SOURCE INFORMATION —
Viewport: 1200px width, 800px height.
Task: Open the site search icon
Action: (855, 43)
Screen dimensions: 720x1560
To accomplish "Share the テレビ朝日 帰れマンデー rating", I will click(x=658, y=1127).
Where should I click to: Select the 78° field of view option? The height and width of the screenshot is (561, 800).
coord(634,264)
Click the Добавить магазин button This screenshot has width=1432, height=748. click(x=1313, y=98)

--

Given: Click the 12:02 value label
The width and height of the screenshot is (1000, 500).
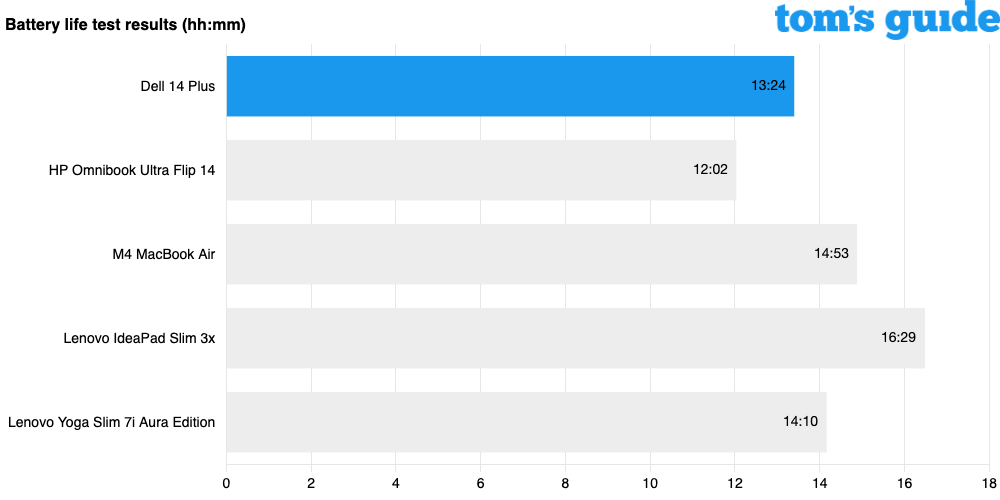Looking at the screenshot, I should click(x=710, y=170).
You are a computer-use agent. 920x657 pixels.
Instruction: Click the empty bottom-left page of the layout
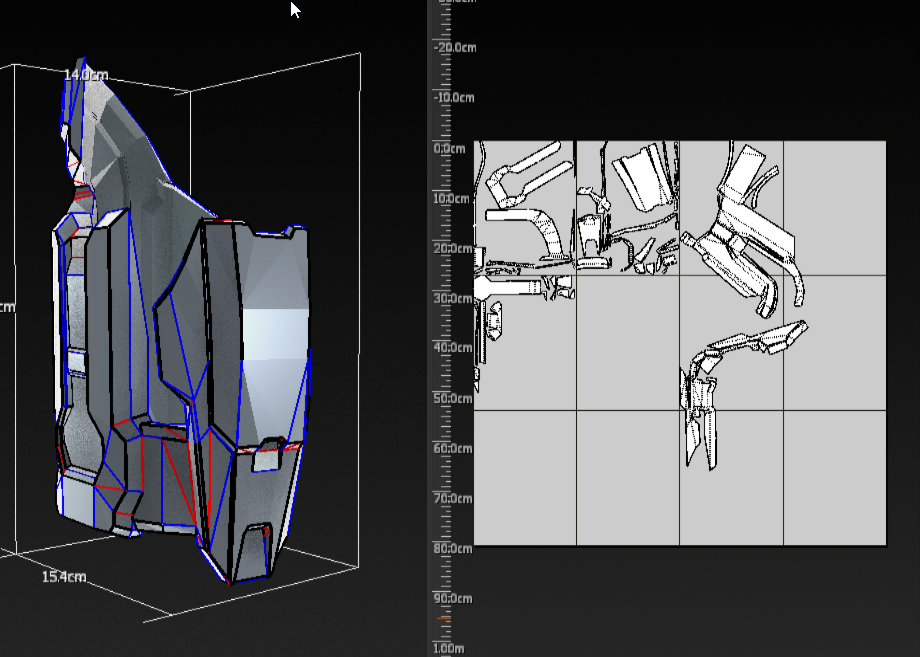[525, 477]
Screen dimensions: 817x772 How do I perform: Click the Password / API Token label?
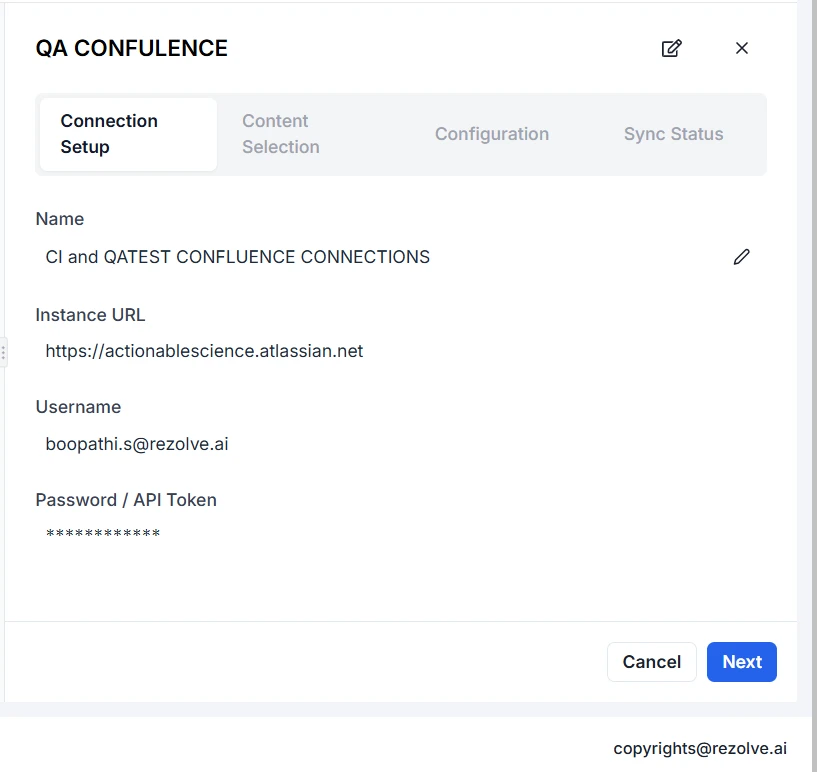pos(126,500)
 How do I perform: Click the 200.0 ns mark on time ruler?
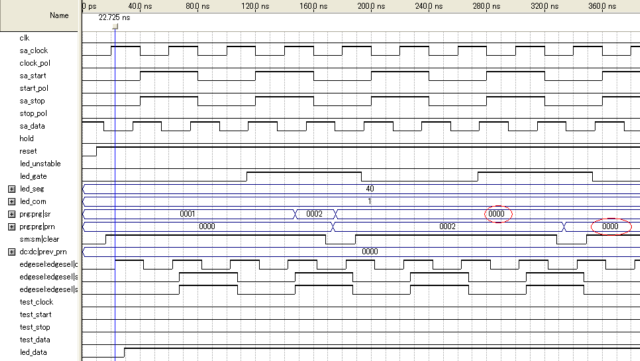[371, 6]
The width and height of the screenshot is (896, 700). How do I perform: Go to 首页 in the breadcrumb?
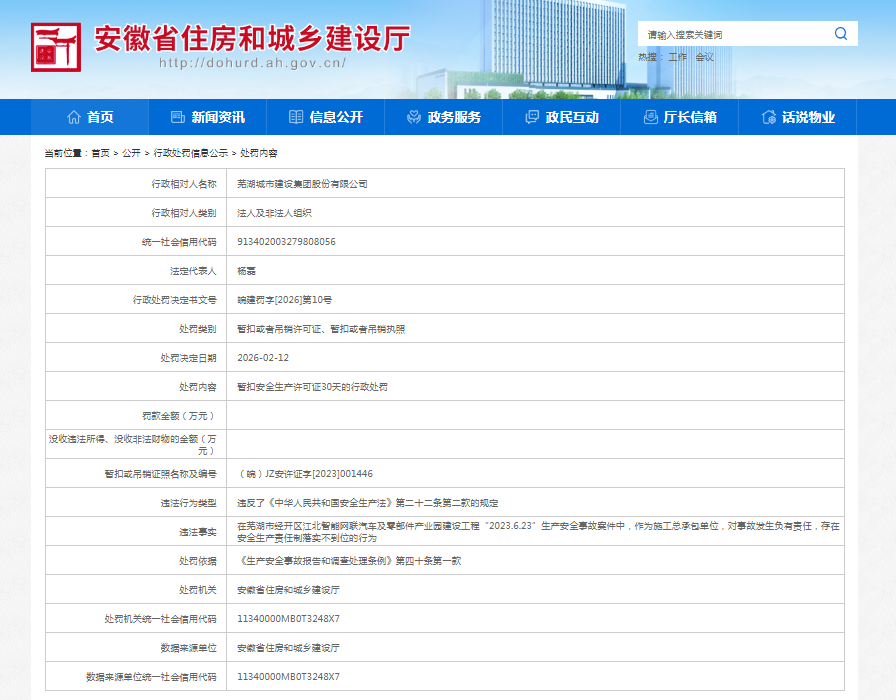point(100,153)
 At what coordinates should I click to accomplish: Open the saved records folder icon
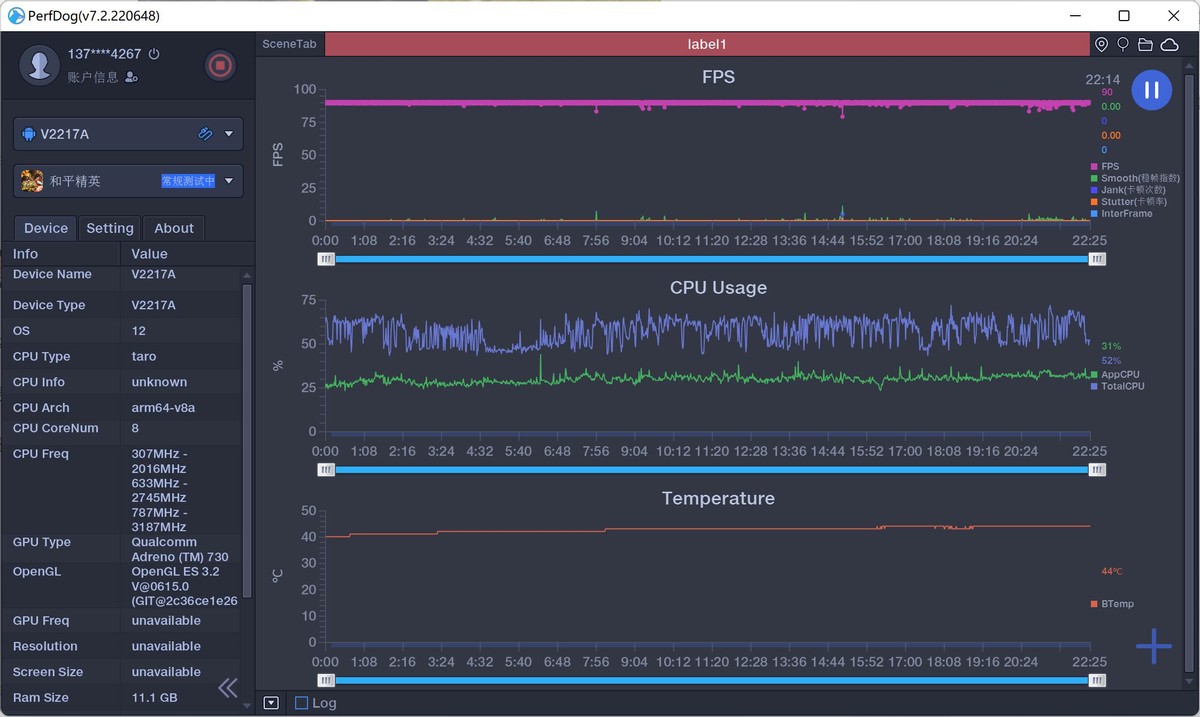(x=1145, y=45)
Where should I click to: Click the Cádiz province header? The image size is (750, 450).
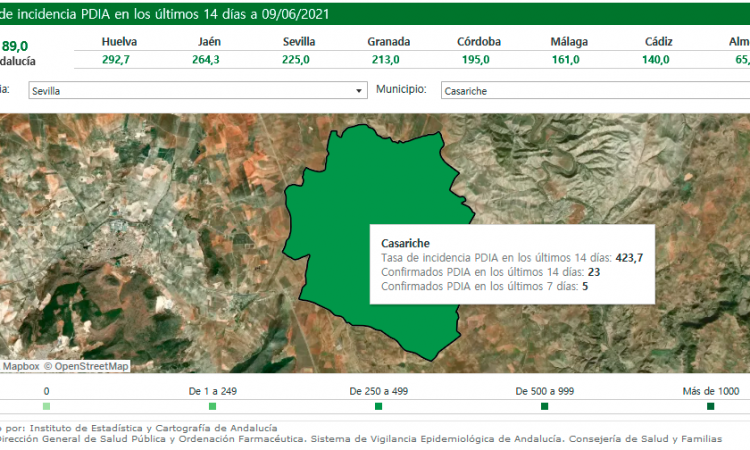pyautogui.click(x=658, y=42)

--

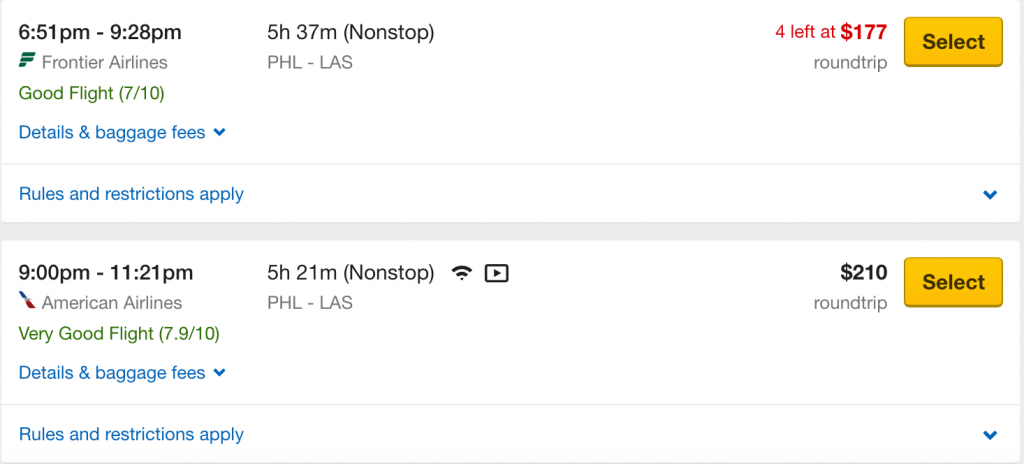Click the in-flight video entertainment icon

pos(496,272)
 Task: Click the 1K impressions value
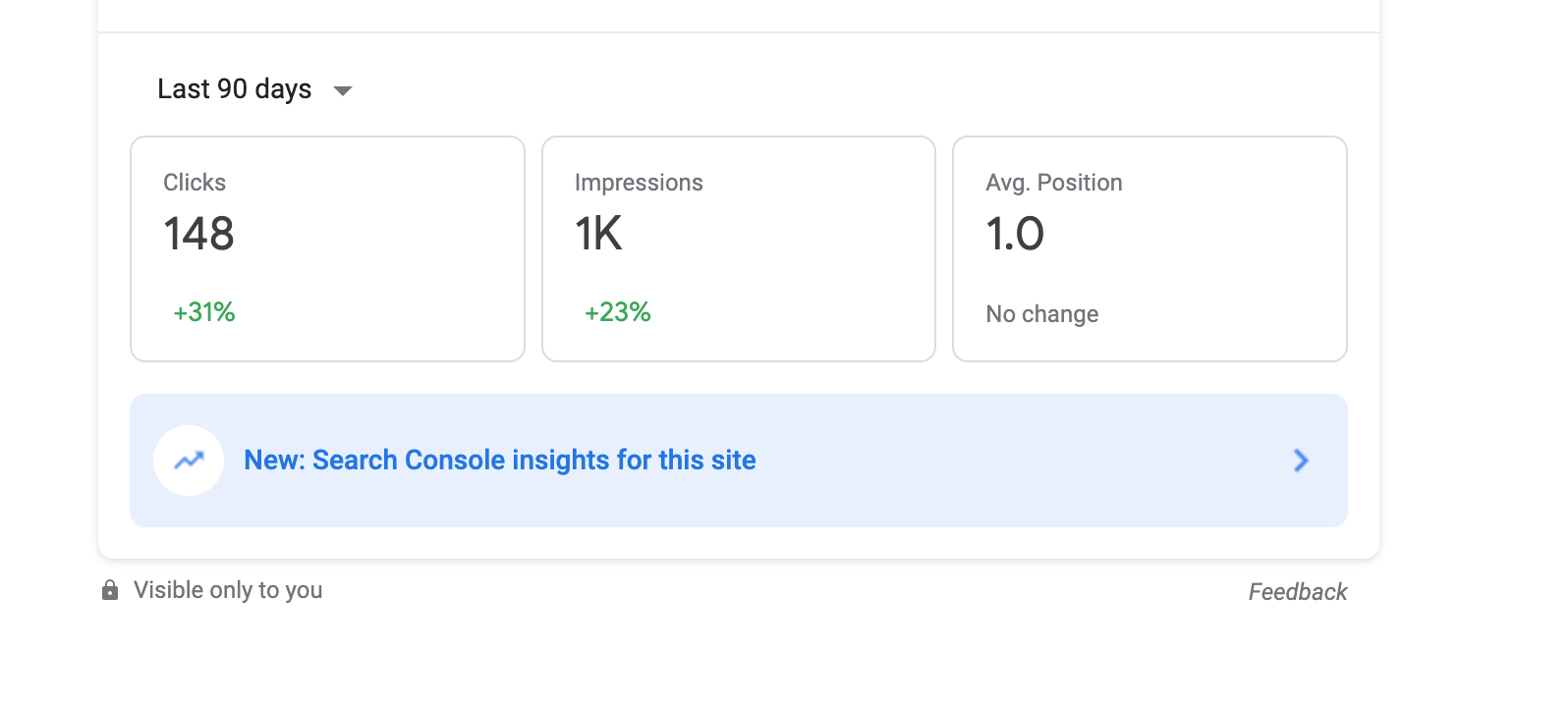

WHAT TO WORK ON — The output should be exactly the lines above from the line containing "Screen dimensions: 720x1560" to the line containing "Click the Добавить", inclusive, with no other lines.

TASK SOLUTION —
Screen dimensions: 720x1560
To accomplish "Share the テレビ朝日 帰れマンデー rating", I will click(x=658, y=1127).
Where should I click to: Select the 78° field of view option? The height and width of the screenshot is (561, 800).
coord(634,264)
Click the Добавить магазин button This screenshot has width=1432, height=748. click(x=1313, y=98)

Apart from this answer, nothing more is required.